== DATA UNDER STUDY ==

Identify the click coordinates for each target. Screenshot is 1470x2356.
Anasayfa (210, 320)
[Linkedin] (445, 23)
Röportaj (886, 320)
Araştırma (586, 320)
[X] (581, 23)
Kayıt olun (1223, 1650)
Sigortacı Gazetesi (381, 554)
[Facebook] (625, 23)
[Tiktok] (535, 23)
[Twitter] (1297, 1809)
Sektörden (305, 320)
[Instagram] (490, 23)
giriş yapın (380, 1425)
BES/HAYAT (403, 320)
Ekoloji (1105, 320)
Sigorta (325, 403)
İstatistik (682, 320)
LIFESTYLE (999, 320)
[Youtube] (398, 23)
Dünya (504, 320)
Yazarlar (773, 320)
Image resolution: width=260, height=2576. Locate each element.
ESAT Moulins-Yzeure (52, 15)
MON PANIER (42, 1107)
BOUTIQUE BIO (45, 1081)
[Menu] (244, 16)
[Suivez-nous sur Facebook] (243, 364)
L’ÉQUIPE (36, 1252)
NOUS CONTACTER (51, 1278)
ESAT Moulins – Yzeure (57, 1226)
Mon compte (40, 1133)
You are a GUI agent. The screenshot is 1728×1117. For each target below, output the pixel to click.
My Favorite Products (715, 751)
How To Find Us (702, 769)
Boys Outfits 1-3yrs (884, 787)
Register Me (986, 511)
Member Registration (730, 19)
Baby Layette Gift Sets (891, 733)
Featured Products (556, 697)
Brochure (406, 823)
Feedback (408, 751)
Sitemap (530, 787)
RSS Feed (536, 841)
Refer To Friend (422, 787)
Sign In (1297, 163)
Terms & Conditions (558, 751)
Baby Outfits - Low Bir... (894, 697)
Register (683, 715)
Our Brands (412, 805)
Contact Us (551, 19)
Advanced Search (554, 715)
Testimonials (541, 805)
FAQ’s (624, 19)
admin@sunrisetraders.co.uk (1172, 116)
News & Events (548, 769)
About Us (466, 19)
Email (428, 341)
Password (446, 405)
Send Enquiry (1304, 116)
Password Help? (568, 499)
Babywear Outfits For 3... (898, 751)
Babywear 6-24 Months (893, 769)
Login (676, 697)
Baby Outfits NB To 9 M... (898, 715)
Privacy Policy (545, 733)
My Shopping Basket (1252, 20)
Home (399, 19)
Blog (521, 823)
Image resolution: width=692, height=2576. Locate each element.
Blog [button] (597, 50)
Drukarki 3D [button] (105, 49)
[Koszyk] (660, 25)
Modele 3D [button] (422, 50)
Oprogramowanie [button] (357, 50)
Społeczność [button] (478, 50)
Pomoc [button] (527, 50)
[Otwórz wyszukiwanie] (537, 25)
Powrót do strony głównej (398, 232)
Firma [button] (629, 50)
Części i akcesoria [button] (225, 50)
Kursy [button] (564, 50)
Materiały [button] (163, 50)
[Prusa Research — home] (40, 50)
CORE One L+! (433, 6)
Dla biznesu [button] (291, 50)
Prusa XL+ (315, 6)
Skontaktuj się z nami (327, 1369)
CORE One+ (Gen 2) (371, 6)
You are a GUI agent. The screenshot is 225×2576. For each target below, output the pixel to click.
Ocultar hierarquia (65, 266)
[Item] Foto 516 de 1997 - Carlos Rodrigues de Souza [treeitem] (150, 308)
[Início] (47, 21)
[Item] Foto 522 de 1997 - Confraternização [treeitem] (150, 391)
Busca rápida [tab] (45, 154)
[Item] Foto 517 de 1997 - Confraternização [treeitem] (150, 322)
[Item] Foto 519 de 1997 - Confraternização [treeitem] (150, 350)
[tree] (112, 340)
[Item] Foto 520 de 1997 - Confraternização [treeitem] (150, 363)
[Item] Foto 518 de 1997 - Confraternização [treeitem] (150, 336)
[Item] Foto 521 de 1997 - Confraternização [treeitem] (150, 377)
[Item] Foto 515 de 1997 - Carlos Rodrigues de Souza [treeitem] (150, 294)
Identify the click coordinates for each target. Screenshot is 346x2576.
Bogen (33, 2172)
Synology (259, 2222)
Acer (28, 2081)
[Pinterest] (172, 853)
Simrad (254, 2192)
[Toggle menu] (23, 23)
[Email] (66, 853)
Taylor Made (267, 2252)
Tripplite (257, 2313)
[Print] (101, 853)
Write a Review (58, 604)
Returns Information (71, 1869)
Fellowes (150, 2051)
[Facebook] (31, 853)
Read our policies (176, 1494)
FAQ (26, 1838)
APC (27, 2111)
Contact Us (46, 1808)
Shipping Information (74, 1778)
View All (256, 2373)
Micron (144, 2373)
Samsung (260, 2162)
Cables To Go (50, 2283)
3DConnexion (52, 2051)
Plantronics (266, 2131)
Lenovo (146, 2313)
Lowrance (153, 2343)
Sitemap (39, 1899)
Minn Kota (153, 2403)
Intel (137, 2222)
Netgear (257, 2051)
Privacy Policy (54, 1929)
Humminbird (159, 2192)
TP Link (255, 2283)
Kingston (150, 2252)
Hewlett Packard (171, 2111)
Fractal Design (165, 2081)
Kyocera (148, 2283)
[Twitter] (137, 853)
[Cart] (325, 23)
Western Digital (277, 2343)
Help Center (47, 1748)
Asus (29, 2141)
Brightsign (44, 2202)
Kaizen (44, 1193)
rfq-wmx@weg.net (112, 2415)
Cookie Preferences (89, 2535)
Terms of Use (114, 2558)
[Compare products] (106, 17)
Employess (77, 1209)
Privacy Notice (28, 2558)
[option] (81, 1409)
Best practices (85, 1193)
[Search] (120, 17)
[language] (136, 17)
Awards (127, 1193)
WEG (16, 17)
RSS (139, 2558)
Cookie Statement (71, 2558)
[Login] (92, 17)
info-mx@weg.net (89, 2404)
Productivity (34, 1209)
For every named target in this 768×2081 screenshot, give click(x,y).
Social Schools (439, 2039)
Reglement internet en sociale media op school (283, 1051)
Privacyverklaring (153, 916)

===

**INSTRUCTIONS FOR THE TASK**
Out of the data above, return each line where the word "Cookie" can be found.

**TASK ANSWER**
Cookie Preferences (89, 2535)
Cookie Statement (71, 2558)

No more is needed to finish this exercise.